Bill Cosby's Lawyer Speaks Out: The Media Vilification Has to Stop
11/21/2014 AT 10:45 PM EST
"The new, never-before-heard claims from women who have come forward in the past two weeks with unsubstantiated, fantastical stories about things they say occurred 30, 40 or even 50 years ago have escalated past the point of absurdity," said attorney Martin Singer in a statement.
"These brand new claims about alleged decades-old events are becoming increasingly ridiculous, and it is completely illogical that so many people would have said nothing, done nothing and made no reports to law enforcement or asserted civil claims if they thought they had been assaulted over a span of so many years.
"Lawsuits are filed against people in the public eye every day," Singer continued. "There has never been a shortage of lawyers willing to represent people with claims against rich, powerful men, so it makes no sense that not one of these new women who just came forward for the first time now ever asserted a legal claim back at the time they alleged they had been sexually assaulted. This situation is an unprecedented example of the media's breakneck rush to run stories without any corroboration or adherence to traditional journalistic standards … It is long past time for this media villification of Mr. Cosby to stop."
Though Cosby's future job prospects look increasingly grim – AP reports that several more venues in Oklahoma, Nevada, Illinois and Arizona, among others, announced they were scrapping plans to host his concerts – the 77-year-old comedian broke his silence Friday by telling a Florida newspaper that he shouldn't have to defend himself against "innuendos."
"I know people are tired of me not saying anything," Cosby told the newspaper. "People should fact check.

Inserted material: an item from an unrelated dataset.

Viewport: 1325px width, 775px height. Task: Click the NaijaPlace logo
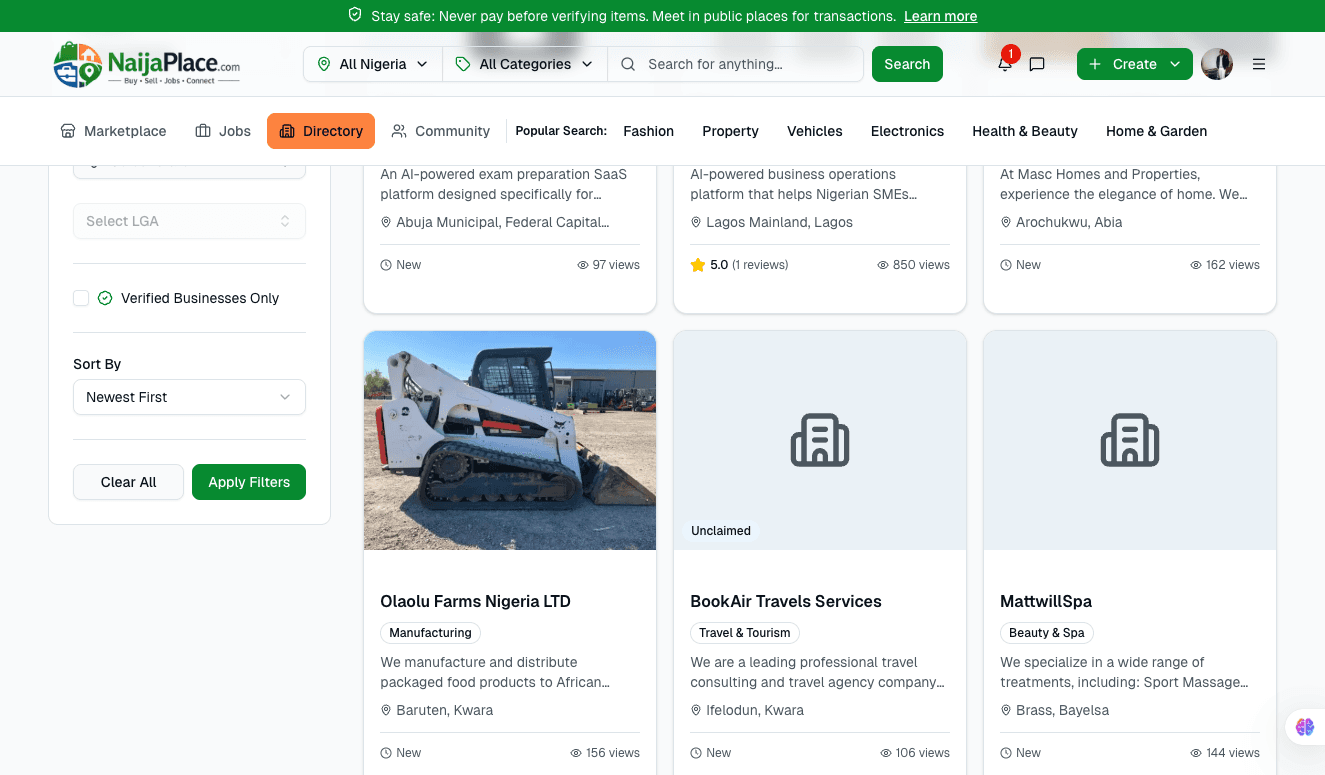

People shouldn't have to go through that and shouldn't answer to innuendos."
As accusers continued to surface – the most recent one is Beth Ferrier, though her accusations aren't new; she was Jane Doe #5 in Andrea Constand's 2006 civil suit against Cosby – the comedian took the stage in Melbourne, Florida, and was met with a standing ovation. (Before the show began, a single photo of Cosby with the late Nelson Mandela was projected on the stage.)

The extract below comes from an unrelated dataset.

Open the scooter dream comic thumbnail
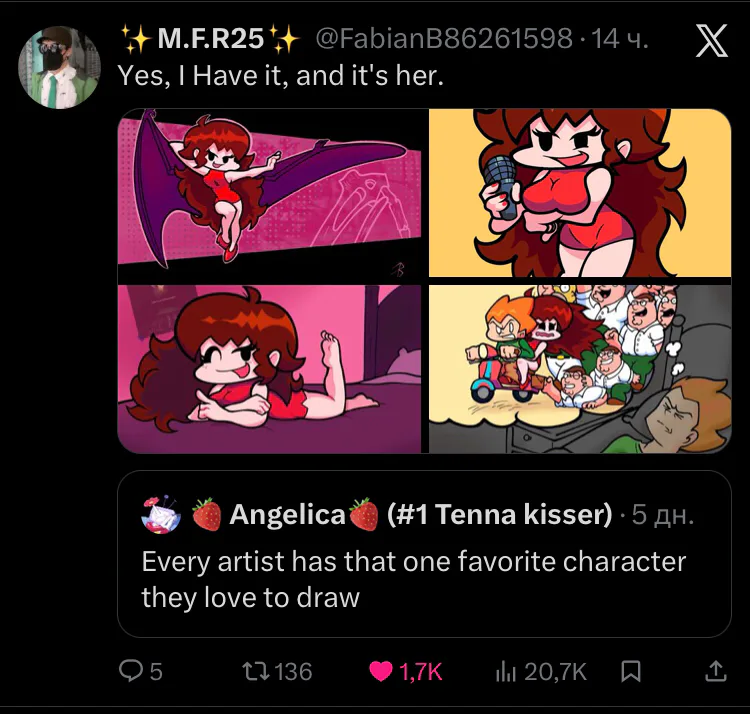750x714 pixels. click(580, 369)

During his 90-minute show (in which he wore a sweatshirt that read "HELLO FRIEND"), Cosby waxed on about his youth – how he once stole money from the church offering plate to buy ice cream and how his uncle was the one to explain where babies came from.
Though a local radio station offered pay ticketgoers to heckle Cosby, there were no disruptions during the show other than one fan yelling, "We love you Bill Cosby!"

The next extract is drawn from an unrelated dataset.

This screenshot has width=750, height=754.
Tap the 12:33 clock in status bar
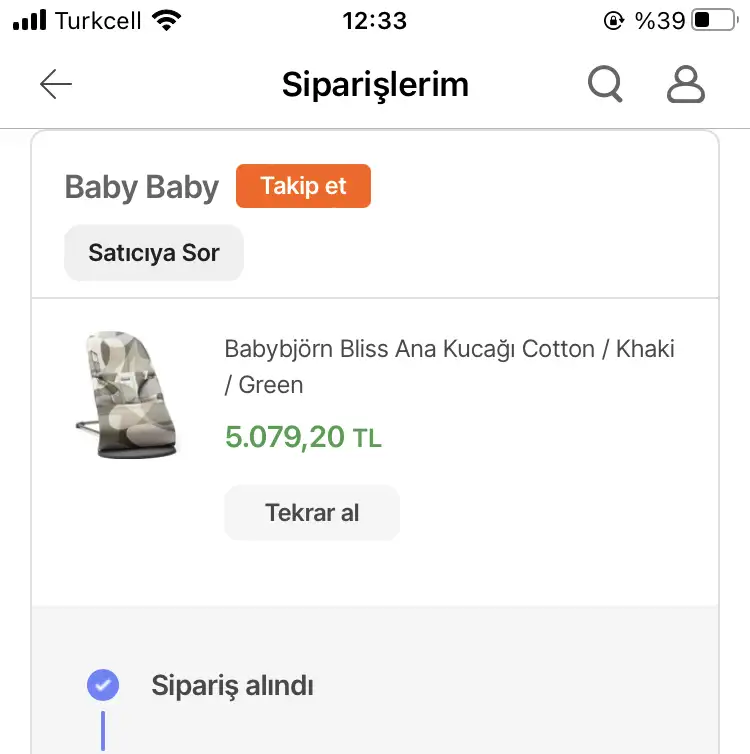click(374, 21)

Cosby never once mentioned the scandal.
It's unclear what toll, if any, the allegations have taken on Cosby financially. Though NBC scrapped a deal to develop a family comedy with him and Netflix postponed a planned comedy special, a great deal of Cosby's wealth was amassed from his run on NBC's The Cosby Show, which provided the comedian with a six-figure salary on a weekly basis along with a share of the profits when the show went into syndication.
Before the scandal broke, Cosby was reaping financial awards from comedy concerts and commencement speeches, which fetch him up to $100,000 per appearance, according to one course close to the comedian. It seems certain that the days of receiving big TV paychecks are over.
"His career is over. It's done," says one Hollywood crisis expert. "There's no salvation from this. Why would anybody want to go into business with this guy now?"